Provided material:

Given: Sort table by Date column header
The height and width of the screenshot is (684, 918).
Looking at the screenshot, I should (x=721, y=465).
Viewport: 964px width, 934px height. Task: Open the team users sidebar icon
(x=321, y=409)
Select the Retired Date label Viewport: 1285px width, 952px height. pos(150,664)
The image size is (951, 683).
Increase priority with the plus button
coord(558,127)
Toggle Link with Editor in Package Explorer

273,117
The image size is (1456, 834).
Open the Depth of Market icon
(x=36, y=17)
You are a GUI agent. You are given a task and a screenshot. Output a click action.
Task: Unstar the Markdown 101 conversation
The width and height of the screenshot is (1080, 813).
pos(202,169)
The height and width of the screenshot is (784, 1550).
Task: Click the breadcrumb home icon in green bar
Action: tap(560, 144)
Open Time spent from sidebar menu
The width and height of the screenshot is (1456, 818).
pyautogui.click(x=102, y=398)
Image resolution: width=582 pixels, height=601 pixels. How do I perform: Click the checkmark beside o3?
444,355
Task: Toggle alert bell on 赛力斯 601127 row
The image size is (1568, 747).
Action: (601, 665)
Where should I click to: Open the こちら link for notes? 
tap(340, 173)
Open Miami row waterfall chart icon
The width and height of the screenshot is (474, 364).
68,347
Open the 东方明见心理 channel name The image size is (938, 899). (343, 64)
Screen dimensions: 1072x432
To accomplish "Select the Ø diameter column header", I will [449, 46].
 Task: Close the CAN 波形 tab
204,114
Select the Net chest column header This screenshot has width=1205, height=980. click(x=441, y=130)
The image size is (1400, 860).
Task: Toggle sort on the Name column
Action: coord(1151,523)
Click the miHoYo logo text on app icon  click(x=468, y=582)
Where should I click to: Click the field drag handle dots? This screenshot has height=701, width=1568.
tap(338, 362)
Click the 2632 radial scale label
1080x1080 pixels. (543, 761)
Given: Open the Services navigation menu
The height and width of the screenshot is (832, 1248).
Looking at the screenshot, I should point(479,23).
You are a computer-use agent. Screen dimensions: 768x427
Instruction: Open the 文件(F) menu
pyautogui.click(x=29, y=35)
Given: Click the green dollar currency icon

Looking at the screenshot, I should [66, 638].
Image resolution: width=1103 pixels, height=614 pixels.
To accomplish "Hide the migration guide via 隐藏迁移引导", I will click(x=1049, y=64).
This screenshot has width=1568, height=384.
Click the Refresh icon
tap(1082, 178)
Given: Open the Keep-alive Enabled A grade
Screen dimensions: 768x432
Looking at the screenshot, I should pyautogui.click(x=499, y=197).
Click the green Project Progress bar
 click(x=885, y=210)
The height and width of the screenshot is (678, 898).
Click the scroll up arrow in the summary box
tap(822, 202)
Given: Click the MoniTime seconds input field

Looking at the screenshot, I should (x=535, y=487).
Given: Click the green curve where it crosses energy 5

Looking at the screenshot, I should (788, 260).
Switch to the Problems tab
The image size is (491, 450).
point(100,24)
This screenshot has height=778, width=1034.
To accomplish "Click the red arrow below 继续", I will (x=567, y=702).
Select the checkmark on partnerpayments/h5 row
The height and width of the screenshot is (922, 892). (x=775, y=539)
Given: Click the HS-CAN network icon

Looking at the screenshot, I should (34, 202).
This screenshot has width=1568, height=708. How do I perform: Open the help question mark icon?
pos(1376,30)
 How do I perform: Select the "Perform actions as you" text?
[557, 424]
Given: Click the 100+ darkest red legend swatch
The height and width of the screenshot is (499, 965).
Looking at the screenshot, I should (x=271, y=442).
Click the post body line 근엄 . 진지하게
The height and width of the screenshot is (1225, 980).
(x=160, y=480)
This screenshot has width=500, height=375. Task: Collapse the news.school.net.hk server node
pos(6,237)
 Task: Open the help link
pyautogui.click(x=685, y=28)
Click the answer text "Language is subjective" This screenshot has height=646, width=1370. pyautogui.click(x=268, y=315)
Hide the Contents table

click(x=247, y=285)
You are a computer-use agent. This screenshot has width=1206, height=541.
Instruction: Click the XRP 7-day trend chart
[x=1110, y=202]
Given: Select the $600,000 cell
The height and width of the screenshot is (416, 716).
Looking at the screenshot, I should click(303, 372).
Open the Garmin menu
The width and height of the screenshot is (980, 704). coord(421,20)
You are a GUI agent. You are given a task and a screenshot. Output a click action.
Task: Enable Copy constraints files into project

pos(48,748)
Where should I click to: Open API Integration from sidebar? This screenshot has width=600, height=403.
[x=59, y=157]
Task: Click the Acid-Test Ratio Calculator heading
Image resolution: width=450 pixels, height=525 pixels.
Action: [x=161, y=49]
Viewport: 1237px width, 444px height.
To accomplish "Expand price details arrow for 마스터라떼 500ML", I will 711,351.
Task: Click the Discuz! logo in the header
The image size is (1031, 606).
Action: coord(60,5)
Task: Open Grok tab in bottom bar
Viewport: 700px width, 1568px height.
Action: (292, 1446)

Exercise requirements: Reprint the data above from the opening line to the line holding "Task: Unstar the Markdown 101 conversation", inclusive, and nothing else.

Response:
Given: Sort table by Date column header
The height and width of the screenshot is (684, 918).
Looking at the screenshot, I should (x=721, y=465).
Viewport: 964px width, 934px height. Task: Open the team users sidebar icon
(x=321, y=409)
Select the Retired Date label Viewport: 1285px width, 952px height. pos(150,664)
The image size is (951, 683).
Increase priority with the plus button
coord(558,127)
Toggle Link with Editor in Package Explorer

273,117
The image size is (1456, 834).
Open the Depth of Market icon
(x=36, y=17)
You are a GUI agent. You are given a task and a screenshot. Output a click action.
Task: Unstar the Markdown 101 conversation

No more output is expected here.